I saw this on my sister Rita’s blog today. And it made me cry.
My father has diabetes as a complication from Chronic Obstructive Pulmonary Disease; my mother was diagnosed with diabetes in her late 60s but was able to reverse her diagnose through regular exercise and Weight Watchers; when I was 10 years old my grandfather’s leg was amputated after gangrene set in after third-degree burns from sleeping with a heating pad (he couldn’t feel the heat or the burning since his circulation was so poor by then). Type II Diabetes (also called “Adult Onset,” although it is increasingly diagnosed in children) is a pandemic in my family, and especially in my Mexican and Puerto Rican communities. When I was a little girl, I was told this disease is genetic and that I could expect to get it when I got older. Not a question of if, but of when. No information about what causes it. No information about how to live differently to interrupt its course. Just a fact. My destiny.
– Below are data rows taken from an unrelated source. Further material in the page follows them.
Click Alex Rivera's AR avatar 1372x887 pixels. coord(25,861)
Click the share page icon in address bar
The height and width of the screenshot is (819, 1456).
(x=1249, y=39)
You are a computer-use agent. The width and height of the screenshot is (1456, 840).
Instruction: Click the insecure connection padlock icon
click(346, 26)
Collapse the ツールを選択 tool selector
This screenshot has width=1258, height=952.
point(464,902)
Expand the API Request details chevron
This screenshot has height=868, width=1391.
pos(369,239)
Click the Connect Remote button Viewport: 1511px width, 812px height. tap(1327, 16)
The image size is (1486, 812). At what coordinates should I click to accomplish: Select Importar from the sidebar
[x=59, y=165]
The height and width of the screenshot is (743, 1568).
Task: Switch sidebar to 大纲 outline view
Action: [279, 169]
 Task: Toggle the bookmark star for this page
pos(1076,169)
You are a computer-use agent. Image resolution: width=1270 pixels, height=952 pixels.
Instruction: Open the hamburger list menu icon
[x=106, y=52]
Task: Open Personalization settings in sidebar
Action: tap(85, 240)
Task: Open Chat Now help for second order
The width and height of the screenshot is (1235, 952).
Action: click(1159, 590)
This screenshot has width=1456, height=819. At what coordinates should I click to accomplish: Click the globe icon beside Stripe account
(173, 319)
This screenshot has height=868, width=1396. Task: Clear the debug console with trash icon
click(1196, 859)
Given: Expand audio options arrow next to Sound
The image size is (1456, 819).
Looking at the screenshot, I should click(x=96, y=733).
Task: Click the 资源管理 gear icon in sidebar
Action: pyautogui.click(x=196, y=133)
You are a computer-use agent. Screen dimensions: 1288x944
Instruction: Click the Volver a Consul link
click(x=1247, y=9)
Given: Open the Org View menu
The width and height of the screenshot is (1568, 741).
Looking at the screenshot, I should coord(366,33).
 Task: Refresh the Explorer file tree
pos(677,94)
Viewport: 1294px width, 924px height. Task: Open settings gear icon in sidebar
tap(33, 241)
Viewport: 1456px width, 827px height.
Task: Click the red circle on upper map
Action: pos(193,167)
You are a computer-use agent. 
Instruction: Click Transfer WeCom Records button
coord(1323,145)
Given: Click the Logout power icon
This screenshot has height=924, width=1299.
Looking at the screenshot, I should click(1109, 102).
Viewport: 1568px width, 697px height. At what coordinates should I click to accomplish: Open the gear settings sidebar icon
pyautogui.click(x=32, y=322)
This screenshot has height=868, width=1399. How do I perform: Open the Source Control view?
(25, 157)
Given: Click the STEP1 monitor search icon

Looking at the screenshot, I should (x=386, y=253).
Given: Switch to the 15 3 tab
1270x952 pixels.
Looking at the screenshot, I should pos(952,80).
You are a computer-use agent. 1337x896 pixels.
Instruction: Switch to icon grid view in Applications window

I have come to understand this disease as one of classism. It’s poor people who marketed to and sold cheap mineral- and vitamin-deficient foods. It’s poor people who do not have access to affordable, organic produce. It’s poor people who are marketed to and sold high-processed, high-sugar foods as a way to numb to our emotions and the injustice of classism. The effects of diabetes are slow and insidious. It’s the socially-acceptable way for us to self-destruct. And then we are targeted and blamed for being fat. And yet it is not only reversible--it is completely avoidable.
Despite no longer being poor, the effects of being raised poor and having parents who grew up in poverty under the full weight of classism, I still struggle to make choices that will support my health and longevity. To not choose food to numb, especially ones high in fat and sugar, I have to notice my emotions, perhaps anger or sadness. As the video highlights, without addressing the emotional components of what underpins food addictions, the struggle is fierce and I would dare argue virtually unwinnable. I will continue to share my insights and thoughts on wellness as a social justice issue--and as a personal act of transformation and human liberation. I hope you will join in the discussion…and find support to keep making choices that treat you as the precious being you are.